Syryjczycy szturmują zamkniętą granicę z Turcją. Około 20 tysięcy osób próbuje wydostać się z Syrii.
 
 

Wszystko po tym, jak wojska prezydenta Baszara al-Asada rozpoczęły szturm na pobliskie miasto Aleppo, kontrolowane dotychczas przez grupy rebeliantów.

Tysiące Syryjczyków, którzy w popłochu uciekli z Aleppo, spędzają dnie i noce przy zamkniętej granicy z Turcją. - Od trzech dni śpimy na zimnej ziemi. Nie martwię się o siebie, bo mam już 65 lat.
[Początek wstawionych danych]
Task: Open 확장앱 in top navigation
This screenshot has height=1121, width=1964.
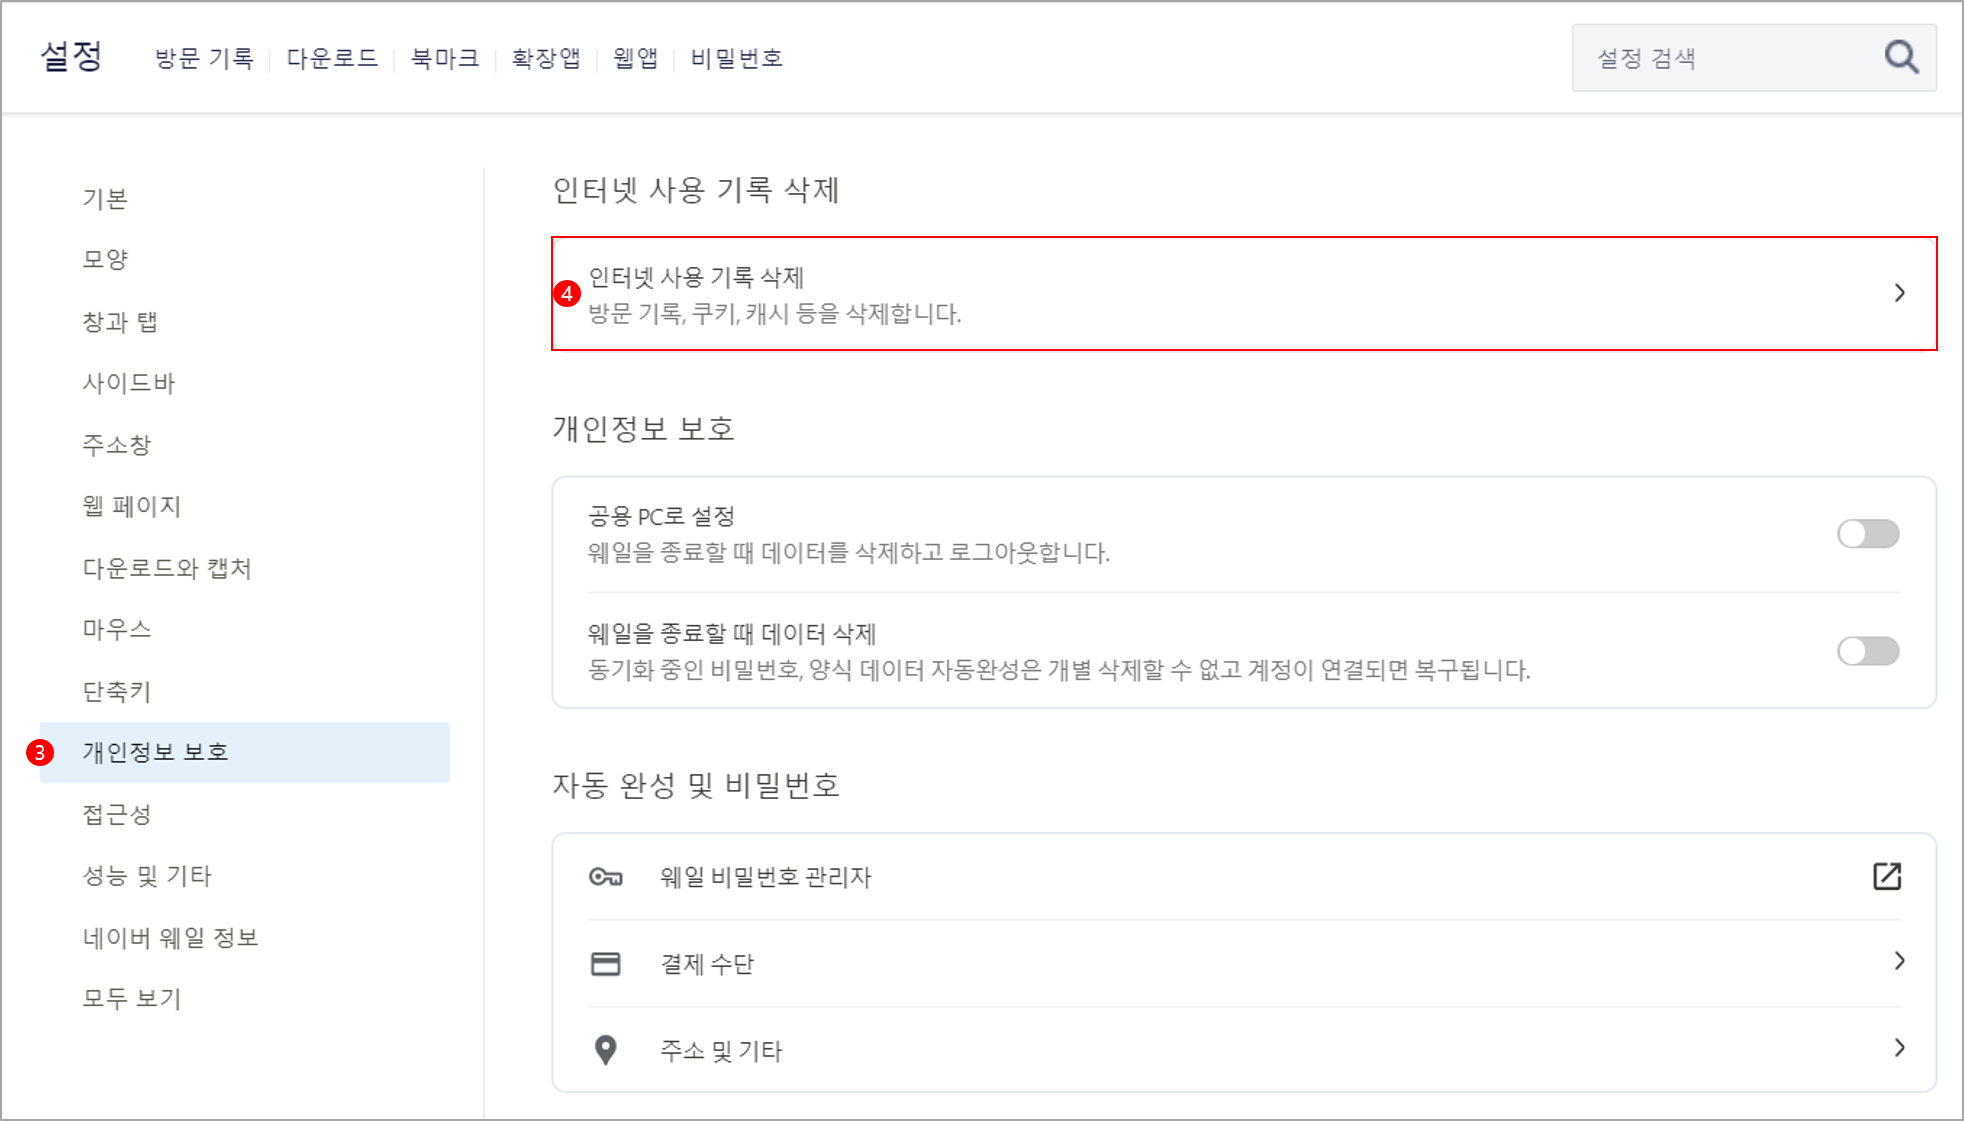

Ale jest tutaj czwórka moich dzieci i starsze kobiety. Dlatego apeluję do tureckich władz – przyjedźcie tutaj i zobaczcie, co się dzieje – mówi jeden z Syryjczyków.

ONZ szacuje, że w rejonie granicznego miasta Bab al-Salam jest teraz 20 tysięcy osób. Rząd w Ankarze zapowiada, że na razie przejścia nie zostaną otwarte, ale trwają starania, aby uchodźców umieścić w tymczasowych punktach schronienia.

Nowy eksodus rozpoczął się po tym, jak armia prezydenta Baszara al-Asada wspierana przez rosyjskie wojsko zaczęła nową serię nalotów na Aleppo. Od czterech lat miasto w dużej części jest w rękach rebeliantów.

Jeśli rządowa ofensywa się powiedzie, będzie to jeden z najpoważniejszych ciosów dla opozycji, która walczy o obalenie syryjskiego prezydenta.

Syryjska wojna trwa już niemal pięć lat i kosztowała życie co najmniej 250 tysięcy osób. Ponad 10 milionów osób musiało opuścić swoje domy, z czego niemal 5 milionów uciekło za granicę – do Libanu, Jordanii, Turcji a część do Europy.